**DATASET ROWS:**

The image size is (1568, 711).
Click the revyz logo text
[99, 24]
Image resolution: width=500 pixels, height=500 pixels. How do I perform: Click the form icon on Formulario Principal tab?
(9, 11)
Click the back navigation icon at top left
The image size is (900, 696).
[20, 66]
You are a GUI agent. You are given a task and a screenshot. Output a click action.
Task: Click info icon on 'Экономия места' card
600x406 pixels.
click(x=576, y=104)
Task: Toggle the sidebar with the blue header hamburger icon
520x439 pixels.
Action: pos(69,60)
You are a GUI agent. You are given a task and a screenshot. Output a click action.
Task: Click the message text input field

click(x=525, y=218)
* * *
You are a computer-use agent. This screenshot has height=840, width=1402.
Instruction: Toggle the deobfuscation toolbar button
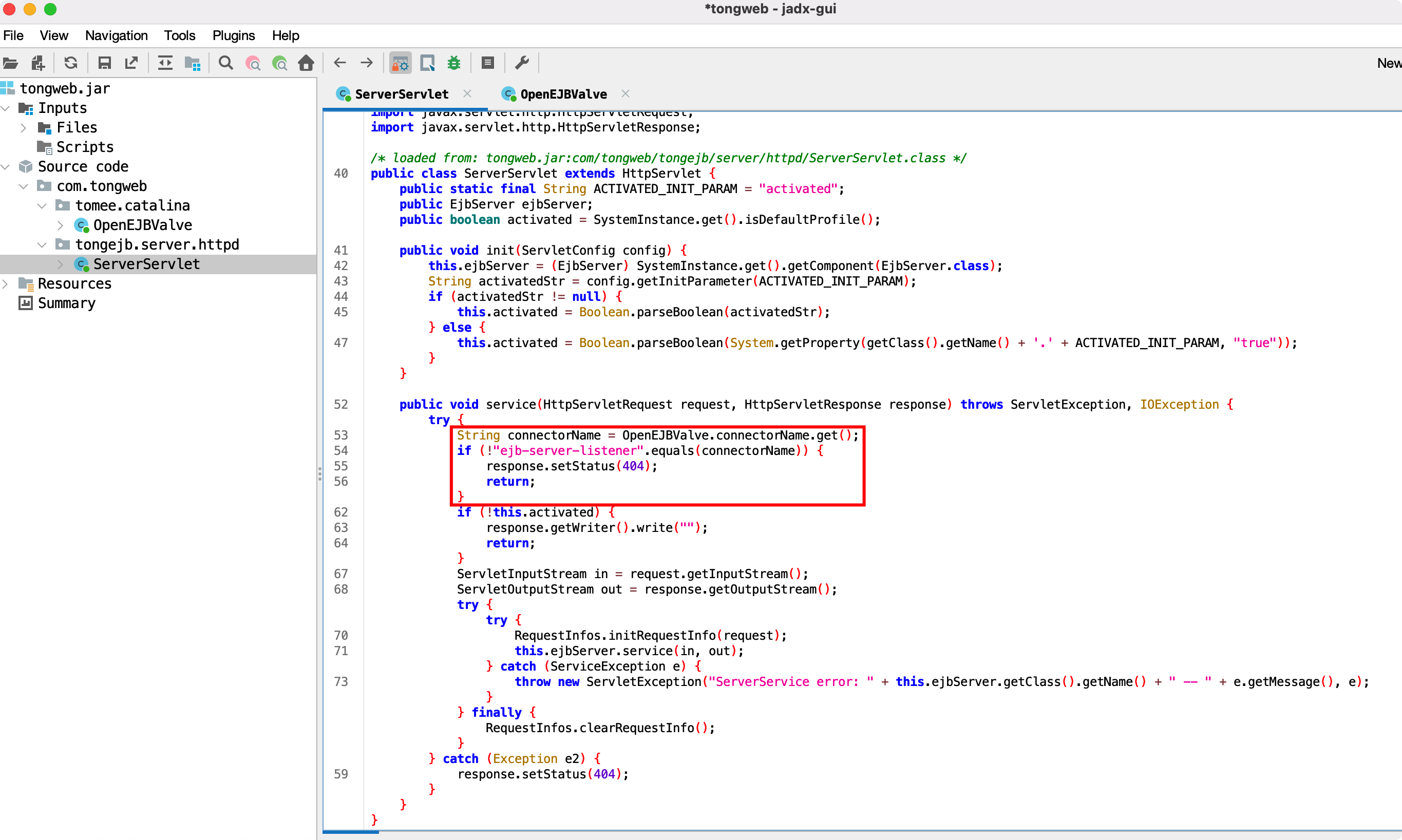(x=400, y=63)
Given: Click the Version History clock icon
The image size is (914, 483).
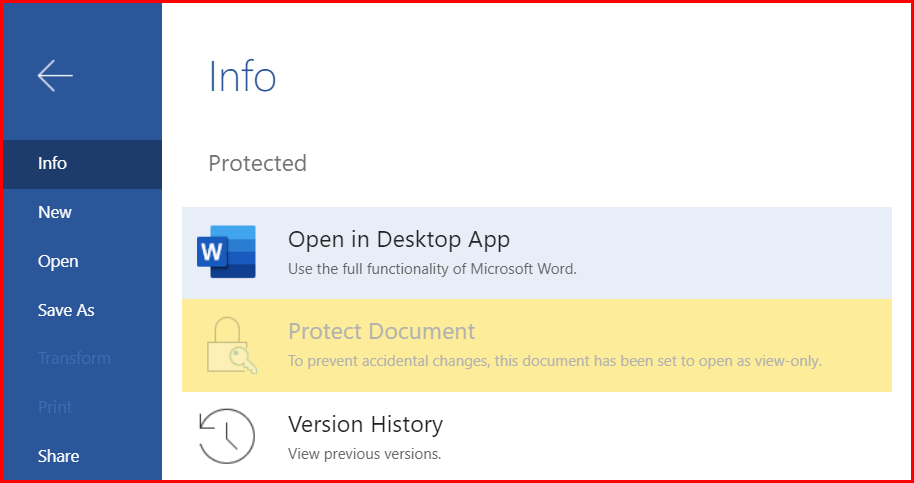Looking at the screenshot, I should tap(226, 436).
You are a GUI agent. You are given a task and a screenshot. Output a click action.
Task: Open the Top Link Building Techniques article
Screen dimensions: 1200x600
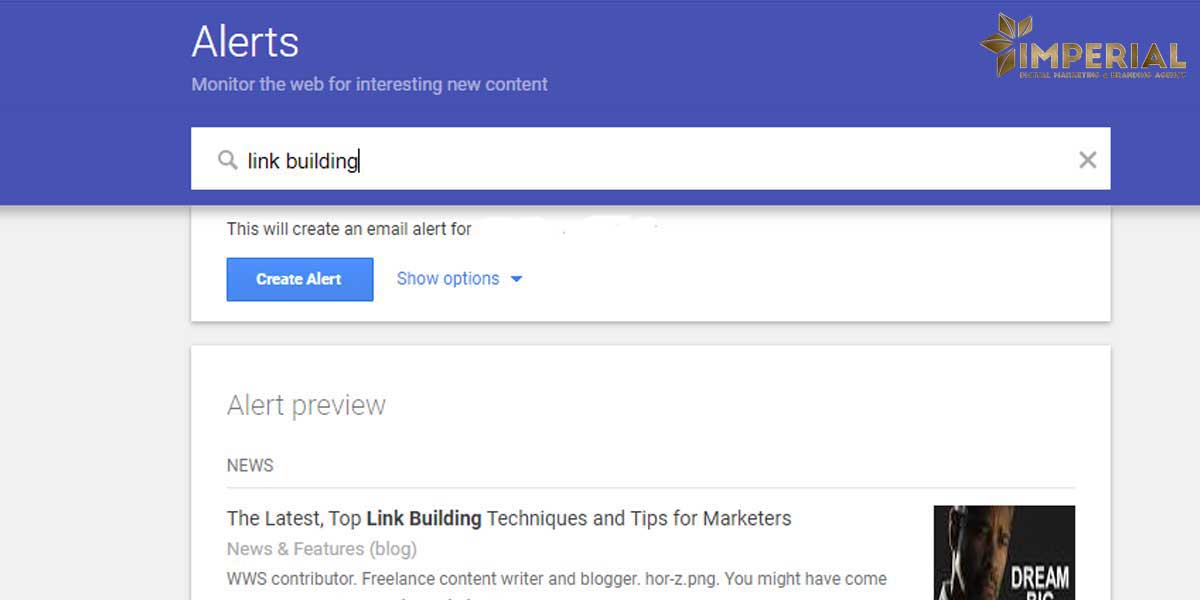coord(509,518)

**EXERCISE BRIEF:**
Count the lines in the material above that contain the word "Toggle", with case counting. Reply with the number only.

**FULL ANSWER:**
2